Lagerstroemia stenophylla

Scientific classification
- Kingdom: Plantae
- Clade: Tracheophytes
- Clade: Angiosperms
- Clade: Eudicots
- Clade: Rosids
- Order: Myrtales
- Family: Lythraceae
- Genus: Lagerstroemia
- Species: L. stenophylla
- Binomial name: Lagerstroemia stenophylla B.H.Wu, Xing Hu & S.P.Dai

= Lagerstroemia stenophylla =

- Genus: Lagerstroemia
- Species: stenophylla
- Authority: B.H.Wu, Xing Hu & S.P.Dai

Species of flowering plant

Lagerstroemia stenophylla is a species from southeastern Shaanxi Province and northwestern Hubei Province of China.

== Distribution ==
This plant has been recorded in several locations within southeastern Shaanxi Province, including Baihe, Danfeng, Shanyang, Shangnan, Xunyang, Zhashui, and Zhen'an counties. It is also found in northwestern Hubei Province, specifically in Baokang County, Fang County, and the city of Shiyan. This species typically inhabits rocky slopes in ravines at elevations ranging from 290 to 770 meters.

== Description ==
Lagerstroemia stenophylla is a shrub or small tree ranging from approximately 0.5 to 3 meters in height. The bark is reddish-brown, developing longitudinal fissures and peeling slightly in maturity to expose the inner bark. Branchlets are scabridulous to glabrous, typically four-angled, and occasionally slightly winged.

=== Leaves ===
Leaves are mostly alternate or subopposite, with petioles measuring 1–3(4) mm, varying from densely scabridulous to glabrous. Leaf blades are herbaceous with entire margins, usually lanceolate to elliptic-lanceolate, though occasionally ovate or obovate-oblanceolate, measuring 2–6(7) × 0.7–2(2.3) cm. The base is cuneate, and the apex varies from acute to obtuse, rarely apiculate. The underside is pale green and scabridulous (especially along the midrib and lateral veins) to glabrous, while the upper surface is green, sparsely scabridulous to glabrous. There are typically 4–7 pairs of lateral veins.

=== Flower ===
The inflorescences are terminal or axillary panicles, (2)4–7 cm in length, and densely scabridulous. Flowers are sessile or nearly so, with flower buds that are turbinate to subglobose, excluding the pseudopedicels. The calyx tube is cup-shaped, 3.3–4.2 mm long, externally densely scabridulous to glabrous, bearing 10–12 distinct ribs or dark veins (sometimes indistinct), and internally glabrous with a glabrous annulus at the throat (which may be absent). There are usually six calyx lobes (occasionally five), triangular in shape, measuring 1–2.3 mm in both length and width. The epicalyx is absent, and the pseudopedicels range from 2 to 9 mm in length.

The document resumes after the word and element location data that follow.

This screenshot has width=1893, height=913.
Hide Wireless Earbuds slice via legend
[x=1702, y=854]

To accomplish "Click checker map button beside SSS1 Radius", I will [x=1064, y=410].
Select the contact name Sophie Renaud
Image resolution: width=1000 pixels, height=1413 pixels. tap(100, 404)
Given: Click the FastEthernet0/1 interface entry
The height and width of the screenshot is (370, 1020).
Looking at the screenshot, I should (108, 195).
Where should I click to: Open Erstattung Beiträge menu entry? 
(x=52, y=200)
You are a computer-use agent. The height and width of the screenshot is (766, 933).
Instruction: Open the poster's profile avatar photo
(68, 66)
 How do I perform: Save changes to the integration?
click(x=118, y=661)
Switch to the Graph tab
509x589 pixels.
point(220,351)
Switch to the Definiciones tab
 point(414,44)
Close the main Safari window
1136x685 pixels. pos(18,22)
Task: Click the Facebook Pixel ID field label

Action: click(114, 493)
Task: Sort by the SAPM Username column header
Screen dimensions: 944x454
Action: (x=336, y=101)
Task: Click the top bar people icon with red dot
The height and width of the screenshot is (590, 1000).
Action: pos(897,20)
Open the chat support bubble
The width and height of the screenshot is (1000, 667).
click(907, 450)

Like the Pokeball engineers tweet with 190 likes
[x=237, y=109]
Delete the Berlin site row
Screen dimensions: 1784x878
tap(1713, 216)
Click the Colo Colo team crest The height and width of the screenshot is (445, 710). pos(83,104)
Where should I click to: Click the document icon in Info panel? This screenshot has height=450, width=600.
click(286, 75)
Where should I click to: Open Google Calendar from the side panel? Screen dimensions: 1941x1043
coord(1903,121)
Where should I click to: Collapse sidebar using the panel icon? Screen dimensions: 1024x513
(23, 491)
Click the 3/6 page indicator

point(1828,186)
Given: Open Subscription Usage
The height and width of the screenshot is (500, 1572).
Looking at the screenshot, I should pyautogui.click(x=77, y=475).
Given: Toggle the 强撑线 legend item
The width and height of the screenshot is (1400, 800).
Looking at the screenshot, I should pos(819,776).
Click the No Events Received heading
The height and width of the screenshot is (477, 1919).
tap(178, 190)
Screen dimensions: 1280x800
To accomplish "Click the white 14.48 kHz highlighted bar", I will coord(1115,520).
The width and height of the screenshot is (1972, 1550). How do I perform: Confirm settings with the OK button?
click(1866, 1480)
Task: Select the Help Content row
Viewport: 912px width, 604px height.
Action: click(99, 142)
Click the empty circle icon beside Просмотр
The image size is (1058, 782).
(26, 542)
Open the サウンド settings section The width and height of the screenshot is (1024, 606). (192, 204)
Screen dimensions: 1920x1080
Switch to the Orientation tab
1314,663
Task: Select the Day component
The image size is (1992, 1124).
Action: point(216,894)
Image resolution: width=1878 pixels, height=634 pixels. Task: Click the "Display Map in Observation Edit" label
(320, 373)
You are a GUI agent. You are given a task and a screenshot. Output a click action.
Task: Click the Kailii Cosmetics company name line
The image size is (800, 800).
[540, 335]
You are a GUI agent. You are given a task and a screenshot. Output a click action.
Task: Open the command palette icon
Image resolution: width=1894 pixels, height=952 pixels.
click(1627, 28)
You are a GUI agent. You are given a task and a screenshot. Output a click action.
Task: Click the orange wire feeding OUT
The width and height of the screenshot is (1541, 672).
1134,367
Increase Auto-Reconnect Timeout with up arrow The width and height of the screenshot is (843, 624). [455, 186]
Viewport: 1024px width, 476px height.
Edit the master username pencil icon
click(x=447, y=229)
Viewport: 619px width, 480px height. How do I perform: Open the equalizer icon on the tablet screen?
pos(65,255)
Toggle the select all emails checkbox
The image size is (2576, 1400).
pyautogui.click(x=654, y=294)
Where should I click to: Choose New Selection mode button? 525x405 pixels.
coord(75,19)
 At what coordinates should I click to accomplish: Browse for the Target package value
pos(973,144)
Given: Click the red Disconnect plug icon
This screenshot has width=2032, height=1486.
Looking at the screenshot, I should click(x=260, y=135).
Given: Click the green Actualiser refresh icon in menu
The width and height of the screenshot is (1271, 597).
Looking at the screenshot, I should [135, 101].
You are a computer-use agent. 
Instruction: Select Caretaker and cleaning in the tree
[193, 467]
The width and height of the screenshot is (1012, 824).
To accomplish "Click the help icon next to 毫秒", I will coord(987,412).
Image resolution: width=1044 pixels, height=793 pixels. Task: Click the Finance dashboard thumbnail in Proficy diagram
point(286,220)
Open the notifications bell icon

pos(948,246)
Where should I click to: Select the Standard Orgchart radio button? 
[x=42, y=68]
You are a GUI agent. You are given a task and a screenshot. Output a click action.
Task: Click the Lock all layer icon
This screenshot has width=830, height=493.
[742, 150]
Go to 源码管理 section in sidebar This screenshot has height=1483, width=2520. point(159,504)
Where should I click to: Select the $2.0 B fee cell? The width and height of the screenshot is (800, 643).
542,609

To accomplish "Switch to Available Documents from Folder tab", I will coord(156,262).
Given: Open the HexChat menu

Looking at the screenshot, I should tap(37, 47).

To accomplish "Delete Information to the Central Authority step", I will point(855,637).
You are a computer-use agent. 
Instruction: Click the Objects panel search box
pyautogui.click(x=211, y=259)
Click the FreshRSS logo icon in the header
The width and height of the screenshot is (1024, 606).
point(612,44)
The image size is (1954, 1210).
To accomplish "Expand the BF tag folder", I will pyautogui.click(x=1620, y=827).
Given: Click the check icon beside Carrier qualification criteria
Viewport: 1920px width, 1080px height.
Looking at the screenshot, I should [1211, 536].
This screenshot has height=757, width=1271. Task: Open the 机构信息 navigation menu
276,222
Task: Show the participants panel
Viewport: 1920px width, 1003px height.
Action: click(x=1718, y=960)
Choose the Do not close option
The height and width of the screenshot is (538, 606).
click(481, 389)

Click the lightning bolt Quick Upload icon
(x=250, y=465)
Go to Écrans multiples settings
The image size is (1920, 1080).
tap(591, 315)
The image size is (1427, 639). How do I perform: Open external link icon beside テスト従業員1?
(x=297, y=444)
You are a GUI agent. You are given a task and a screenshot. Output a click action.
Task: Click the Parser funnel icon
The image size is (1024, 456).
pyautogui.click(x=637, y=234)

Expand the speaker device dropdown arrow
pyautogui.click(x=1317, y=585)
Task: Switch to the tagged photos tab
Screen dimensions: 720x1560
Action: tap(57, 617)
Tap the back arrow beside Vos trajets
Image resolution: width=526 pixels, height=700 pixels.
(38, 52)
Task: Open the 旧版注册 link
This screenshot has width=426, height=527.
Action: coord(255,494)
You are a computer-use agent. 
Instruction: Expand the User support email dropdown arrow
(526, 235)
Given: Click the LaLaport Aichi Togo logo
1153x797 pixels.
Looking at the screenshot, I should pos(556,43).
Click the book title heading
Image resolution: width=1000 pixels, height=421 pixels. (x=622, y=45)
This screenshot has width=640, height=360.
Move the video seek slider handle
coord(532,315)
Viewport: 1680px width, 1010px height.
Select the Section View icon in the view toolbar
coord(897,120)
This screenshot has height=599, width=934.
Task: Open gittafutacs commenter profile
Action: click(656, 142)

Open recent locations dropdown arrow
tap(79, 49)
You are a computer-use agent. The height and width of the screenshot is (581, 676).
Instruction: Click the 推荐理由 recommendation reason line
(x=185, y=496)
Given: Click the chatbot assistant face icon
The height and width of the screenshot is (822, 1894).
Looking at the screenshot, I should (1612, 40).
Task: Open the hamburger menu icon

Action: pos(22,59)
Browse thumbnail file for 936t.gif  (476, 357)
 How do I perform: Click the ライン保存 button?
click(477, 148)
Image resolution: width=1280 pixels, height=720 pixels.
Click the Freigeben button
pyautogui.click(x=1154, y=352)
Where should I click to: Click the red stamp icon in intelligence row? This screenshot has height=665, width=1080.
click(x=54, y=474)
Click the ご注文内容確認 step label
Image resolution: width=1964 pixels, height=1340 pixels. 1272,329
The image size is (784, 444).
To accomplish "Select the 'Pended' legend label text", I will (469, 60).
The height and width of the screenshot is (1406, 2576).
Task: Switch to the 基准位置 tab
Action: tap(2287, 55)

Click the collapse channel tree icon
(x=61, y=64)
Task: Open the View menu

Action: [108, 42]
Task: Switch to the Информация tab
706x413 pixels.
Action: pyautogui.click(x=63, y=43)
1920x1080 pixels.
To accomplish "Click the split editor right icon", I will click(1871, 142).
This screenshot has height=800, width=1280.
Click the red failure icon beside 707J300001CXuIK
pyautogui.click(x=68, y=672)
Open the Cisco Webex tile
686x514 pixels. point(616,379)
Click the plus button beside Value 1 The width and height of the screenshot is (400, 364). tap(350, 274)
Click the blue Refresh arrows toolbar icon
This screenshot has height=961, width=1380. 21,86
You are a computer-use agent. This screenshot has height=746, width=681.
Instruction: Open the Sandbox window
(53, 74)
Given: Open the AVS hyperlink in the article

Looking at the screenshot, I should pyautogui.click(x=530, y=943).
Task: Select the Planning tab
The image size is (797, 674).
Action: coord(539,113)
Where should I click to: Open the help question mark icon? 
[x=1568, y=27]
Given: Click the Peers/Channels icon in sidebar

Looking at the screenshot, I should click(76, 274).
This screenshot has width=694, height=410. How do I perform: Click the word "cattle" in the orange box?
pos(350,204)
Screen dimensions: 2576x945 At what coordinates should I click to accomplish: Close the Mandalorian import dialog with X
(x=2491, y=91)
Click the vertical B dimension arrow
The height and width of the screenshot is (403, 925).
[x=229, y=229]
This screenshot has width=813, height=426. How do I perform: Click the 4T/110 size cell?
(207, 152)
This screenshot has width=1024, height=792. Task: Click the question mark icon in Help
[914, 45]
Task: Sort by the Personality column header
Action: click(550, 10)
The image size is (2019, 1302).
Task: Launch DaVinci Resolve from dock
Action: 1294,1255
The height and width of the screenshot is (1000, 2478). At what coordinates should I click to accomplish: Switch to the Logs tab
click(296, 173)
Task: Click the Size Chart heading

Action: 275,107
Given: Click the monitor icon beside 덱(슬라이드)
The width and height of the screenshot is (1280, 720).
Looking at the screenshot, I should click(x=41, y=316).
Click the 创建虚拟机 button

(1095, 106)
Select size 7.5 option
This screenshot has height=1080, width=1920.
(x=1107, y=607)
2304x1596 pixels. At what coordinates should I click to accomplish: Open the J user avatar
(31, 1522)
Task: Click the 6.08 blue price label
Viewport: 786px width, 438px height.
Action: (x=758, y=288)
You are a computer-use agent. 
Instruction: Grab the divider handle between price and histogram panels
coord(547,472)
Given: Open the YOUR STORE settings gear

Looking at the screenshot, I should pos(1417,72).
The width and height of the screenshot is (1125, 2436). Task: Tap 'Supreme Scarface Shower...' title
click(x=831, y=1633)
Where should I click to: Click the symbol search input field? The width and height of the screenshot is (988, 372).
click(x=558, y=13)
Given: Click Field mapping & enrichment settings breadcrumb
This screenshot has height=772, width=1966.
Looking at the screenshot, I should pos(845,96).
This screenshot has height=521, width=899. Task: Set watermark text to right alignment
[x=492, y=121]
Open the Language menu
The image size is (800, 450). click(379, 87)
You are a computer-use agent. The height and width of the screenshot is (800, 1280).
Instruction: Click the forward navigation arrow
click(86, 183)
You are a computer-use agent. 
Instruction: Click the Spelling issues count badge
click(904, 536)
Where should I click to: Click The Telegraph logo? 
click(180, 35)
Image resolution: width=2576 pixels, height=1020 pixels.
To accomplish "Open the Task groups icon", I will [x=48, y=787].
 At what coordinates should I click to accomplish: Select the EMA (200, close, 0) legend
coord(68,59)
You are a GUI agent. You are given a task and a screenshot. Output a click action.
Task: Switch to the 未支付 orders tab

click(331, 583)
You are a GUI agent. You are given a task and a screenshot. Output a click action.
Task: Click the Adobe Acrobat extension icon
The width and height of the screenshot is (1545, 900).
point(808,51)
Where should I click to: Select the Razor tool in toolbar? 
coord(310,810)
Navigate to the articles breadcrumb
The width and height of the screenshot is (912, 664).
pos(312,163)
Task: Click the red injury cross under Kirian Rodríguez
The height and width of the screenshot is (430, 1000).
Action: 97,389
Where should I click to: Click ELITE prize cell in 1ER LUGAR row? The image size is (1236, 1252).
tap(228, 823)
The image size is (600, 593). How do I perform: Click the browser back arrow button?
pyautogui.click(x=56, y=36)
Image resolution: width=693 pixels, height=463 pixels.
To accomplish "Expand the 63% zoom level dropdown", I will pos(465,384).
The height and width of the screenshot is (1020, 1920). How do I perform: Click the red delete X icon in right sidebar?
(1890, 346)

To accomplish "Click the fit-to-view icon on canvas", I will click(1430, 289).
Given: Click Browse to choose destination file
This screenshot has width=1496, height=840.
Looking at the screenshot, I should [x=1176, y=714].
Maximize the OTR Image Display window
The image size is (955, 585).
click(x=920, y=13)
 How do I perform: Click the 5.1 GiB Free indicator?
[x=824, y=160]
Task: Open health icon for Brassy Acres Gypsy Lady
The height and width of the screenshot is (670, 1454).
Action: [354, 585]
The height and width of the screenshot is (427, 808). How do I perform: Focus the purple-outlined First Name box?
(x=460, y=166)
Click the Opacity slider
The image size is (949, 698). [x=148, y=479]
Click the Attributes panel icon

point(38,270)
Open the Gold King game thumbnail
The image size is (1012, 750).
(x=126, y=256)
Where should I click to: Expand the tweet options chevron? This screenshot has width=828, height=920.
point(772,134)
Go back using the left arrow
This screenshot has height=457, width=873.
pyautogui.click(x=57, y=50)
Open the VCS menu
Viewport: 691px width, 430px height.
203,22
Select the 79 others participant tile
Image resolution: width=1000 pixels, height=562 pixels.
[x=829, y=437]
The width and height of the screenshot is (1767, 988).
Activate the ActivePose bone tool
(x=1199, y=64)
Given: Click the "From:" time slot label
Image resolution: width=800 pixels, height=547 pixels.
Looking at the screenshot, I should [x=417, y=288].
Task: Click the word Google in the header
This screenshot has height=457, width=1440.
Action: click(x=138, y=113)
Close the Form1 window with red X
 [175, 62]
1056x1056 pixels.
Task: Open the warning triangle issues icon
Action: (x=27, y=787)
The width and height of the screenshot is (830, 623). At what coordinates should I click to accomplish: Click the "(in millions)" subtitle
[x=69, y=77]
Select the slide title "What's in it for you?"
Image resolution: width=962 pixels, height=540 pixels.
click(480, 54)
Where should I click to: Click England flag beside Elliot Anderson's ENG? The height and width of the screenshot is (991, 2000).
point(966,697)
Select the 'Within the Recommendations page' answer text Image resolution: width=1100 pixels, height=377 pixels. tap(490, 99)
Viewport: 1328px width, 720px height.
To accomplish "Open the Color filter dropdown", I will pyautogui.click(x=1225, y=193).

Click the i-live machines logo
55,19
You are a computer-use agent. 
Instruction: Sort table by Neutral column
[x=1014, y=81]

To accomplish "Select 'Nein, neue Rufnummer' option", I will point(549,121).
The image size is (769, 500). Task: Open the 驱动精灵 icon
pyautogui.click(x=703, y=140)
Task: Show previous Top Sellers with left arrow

There are six petals, crumpled in appearance, shaped oblong, suborbicular, or ovate. The base ranges from cuneate to broadly cuneate, sometimes subcordate, with obtuse or rounded apices. Petals are 10–18 mm long, including claws 3–8 mm in length. The flower bears 20–28 dimorphic stamens: six are longer (approximately 15 mm), thicker, and reddish-brown, while the remainder are shorter (about 7 mm), thinner, and white. All filaments are glabrous. The ovary and styles (10–14 mm) are glabrous, and the stigmas are small.

=== Fruits ===
The fruit is a globose to oblong capsule, 6–8 mm long and 4.5–6 mm in diameter, dehiscing loculicidally with 4 to 7 valves. Seeds are about 6 mm long, including the wing.